-- Start Material for the task --

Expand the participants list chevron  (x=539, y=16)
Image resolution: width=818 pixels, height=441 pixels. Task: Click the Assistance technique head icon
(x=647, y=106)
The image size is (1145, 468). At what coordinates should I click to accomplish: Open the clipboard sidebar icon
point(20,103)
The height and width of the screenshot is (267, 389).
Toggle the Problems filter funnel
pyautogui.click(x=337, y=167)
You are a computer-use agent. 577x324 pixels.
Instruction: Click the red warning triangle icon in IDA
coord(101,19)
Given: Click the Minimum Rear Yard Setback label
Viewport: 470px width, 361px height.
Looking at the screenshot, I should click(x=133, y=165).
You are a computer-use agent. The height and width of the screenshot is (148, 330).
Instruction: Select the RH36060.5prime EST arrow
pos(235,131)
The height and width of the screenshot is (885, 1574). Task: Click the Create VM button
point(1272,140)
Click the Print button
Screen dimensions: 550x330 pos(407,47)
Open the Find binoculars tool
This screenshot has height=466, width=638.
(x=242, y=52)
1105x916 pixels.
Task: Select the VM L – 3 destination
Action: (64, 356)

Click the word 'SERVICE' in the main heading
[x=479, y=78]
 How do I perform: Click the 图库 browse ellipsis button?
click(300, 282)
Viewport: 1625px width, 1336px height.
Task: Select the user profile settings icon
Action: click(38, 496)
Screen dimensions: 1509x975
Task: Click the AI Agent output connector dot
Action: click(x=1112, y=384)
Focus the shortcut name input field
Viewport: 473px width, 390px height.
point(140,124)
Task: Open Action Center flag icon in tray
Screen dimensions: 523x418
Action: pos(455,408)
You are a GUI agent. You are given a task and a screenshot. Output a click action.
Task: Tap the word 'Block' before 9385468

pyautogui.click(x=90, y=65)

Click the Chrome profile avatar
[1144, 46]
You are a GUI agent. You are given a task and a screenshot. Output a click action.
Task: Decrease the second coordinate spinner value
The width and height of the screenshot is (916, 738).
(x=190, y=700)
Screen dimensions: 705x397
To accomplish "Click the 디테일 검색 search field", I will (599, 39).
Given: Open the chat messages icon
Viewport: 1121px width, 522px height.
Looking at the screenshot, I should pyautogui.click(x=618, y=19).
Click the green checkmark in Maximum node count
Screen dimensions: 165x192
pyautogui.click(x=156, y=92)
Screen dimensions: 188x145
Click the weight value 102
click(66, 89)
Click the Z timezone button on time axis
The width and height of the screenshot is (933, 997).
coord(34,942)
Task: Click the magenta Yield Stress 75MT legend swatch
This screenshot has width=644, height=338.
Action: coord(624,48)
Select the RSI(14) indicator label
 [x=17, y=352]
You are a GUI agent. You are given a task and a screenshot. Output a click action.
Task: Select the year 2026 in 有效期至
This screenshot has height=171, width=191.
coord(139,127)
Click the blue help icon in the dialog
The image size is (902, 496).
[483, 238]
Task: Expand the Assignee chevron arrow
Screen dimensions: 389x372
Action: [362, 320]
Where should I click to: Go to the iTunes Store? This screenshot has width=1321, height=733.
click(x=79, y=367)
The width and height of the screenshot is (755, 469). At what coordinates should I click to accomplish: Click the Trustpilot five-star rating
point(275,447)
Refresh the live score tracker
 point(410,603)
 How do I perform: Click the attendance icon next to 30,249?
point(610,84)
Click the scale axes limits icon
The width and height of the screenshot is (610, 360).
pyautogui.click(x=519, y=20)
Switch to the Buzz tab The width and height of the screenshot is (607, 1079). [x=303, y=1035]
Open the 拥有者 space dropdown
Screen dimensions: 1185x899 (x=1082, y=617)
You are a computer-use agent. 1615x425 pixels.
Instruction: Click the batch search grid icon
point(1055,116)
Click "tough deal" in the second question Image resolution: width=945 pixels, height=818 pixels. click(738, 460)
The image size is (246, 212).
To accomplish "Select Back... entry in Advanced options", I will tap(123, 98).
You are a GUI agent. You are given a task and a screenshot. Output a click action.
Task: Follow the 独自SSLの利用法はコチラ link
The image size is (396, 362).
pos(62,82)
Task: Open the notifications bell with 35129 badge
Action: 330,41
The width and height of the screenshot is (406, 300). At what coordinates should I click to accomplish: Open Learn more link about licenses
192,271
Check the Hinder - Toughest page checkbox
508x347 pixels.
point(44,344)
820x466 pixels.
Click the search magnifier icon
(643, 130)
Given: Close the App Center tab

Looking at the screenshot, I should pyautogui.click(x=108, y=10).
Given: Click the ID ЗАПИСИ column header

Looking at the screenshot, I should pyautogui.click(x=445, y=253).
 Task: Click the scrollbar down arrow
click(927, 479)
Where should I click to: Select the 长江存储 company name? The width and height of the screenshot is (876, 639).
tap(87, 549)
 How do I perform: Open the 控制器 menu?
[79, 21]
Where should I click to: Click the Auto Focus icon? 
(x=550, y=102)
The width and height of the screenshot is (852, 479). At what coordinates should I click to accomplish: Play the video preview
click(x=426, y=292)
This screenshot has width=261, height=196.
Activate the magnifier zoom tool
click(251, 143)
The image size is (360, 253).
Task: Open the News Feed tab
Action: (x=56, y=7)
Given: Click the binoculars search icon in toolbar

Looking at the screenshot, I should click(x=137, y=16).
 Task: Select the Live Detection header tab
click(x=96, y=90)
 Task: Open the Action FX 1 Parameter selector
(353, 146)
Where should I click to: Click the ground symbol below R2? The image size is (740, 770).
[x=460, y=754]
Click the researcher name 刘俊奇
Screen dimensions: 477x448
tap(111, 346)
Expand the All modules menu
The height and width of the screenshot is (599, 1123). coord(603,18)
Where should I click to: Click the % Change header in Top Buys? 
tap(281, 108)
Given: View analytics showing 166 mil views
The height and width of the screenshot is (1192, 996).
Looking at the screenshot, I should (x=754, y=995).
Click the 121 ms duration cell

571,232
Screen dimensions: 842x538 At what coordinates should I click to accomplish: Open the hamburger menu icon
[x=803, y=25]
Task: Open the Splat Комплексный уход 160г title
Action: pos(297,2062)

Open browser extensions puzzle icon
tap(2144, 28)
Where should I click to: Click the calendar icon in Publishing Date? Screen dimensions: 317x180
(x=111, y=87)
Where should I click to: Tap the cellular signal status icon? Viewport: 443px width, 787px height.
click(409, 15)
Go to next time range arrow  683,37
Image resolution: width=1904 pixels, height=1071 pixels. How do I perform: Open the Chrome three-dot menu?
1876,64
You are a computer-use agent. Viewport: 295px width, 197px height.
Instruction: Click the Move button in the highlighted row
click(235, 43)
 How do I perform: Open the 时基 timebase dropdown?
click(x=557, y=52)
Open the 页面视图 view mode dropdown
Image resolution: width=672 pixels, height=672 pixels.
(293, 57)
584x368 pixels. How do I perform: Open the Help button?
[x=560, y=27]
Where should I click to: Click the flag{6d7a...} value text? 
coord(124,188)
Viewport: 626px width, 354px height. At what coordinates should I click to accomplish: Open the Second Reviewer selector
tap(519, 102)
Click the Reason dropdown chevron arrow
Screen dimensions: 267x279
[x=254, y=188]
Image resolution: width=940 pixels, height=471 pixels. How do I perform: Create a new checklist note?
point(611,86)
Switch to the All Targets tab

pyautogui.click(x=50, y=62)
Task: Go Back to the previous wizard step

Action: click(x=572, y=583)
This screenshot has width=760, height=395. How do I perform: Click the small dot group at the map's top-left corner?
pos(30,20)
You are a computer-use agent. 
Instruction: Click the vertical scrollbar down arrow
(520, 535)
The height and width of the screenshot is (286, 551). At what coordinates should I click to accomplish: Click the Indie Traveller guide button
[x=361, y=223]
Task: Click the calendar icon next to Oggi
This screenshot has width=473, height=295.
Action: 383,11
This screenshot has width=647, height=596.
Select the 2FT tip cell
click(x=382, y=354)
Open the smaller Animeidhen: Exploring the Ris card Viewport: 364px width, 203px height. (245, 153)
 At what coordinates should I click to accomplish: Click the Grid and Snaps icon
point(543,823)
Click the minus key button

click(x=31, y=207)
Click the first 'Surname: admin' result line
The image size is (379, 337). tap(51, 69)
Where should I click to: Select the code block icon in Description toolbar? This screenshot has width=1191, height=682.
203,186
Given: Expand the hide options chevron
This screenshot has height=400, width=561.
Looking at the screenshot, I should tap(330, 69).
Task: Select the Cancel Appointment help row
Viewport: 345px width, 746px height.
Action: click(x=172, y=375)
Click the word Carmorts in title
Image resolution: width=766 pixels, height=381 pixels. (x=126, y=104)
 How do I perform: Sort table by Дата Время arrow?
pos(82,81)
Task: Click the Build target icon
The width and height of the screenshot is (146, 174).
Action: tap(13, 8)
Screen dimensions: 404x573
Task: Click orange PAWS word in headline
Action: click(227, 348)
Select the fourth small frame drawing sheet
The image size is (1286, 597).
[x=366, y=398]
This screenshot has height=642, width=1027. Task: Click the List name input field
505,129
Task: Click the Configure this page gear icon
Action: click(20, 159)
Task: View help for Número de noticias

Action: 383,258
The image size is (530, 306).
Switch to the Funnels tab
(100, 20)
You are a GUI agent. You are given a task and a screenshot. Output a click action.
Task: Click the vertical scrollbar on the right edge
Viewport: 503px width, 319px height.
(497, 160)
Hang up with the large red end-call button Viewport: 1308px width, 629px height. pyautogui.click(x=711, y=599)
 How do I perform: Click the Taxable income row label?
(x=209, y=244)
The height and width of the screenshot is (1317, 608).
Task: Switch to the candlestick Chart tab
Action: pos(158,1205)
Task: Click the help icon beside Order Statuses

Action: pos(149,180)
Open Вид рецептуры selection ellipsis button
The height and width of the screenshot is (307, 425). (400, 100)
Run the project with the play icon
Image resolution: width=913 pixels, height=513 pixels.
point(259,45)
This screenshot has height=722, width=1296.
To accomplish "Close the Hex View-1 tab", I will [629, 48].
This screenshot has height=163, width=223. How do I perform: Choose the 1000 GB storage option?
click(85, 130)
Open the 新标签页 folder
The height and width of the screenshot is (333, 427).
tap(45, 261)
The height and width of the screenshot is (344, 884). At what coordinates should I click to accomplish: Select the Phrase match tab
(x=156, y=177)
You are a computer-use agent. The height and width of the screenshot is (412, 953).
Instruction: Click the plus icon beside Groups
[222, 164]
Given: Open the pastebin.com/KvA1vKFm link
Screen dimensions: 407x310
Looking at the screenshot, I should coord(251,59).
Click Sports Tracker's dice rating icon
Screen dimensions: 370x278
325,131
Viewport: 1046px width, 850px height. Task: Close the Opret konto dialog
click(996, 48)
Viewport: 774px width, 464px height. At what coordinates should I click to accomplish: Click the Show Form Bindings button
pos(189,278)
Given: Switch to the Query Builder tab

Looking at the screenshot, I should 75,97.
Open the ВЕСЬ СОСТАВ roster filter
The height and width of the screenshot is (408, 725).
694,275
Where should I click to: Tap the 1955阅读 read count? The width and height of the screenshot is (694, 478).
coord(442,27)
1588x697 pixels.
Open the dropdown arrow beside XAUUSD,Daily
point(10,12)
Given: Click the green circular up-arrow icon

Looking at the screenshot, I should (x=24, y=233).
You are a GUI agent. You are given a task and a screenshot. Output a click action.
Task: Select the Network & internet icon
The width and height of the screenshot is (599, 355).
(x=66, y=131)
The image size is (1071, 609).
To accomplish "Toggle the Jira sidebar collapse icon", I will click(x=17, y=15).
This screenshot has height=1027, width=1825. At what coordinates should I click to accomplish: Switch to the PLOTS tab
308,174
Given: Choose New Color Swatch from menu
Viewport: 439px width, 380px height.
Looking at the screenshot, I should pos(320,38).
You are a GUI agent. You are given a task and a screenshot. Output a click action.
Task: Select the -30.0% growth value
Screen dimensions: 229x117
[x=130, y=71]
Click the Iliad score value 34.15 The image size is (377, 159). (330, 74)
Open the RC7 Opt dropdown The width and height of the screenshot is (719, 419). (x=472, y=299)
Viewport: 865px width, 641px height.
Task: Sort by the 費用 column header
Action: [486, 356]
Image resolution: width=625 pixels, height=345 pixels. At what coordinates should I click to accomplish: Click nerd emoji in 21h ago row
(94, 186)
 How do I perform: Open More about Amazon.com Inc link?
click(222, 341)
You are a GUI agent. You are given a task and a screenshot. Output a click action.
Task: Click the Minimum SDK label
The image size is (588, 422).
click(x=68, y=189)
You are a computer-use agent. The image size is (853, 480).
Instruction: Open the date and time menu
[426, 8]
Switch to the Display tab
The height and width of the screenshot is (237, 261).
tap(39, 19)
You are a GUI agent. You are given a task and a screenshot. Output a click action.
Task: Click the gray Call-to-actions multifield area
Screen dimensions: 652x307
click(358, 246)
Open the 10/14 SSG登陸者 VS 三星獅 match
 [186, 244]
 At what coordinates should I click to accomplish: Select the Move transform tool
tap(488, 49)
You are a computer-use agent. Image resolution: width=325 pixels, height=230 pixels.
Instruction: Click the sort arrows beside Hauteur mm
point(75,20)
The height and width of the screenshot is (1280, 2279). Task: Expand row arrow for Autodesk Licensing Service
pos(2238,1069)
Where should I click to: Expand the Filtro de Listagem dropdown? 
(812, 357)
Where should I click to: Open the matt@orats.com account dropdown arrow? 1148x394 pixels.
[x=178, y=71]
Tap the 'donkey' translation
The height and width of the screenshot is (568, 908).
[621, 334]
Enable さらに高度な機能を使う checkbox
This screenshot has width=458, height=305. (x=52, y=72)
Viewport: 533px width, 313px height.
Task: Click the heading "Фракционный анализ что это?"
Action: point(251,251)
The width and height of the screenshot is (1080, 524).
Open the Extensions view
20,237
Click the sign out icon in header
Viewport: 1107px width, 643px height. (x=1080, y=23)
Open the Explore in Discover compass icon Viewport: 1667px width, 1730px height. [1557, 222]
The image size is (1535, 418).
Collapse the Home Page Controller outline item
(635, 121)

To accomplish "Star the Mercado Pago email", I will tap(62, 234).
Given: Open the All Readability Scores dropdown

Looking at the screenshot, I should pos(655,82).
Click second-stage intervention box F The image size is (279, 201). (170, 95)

-- End Material for the task --

**Task prompt:**
Rewrite the items from the line with "Switch to the Buzz" up to and including the line with "Action: 330,41", putting "menu" in place of "dropdown" and changing nothing else. Give only those lines.

**Solution below:**
Switch to the Buzz tab The width and height of the screenshot is (607, 1079). [x=303, y=1035]
Open the 拥有者 space menu
Screen dimensions: 1185x899 (x=1082, y=617)
You are a computer-use agent. 1615x425 pixels.
Instruction: Click the batch search grid icon
point(1055,116)
Click "tough deal" in the second question Image resolution: width=945 pixels, height=818 pixels. click(738, 460)
The image size is (246, 212).
To accomplish "Select Back... entry in Advanced options", I will tap(123, 98).
You are a GUI agent. You are given a task and a screenshot. Output a click action.
Task: Follow the 独自SSLの利用法はコチラ link
The image size is (396, 362).
pos(62,82)
Task: Open the notifications bell with 35129 badge
Action: 330,41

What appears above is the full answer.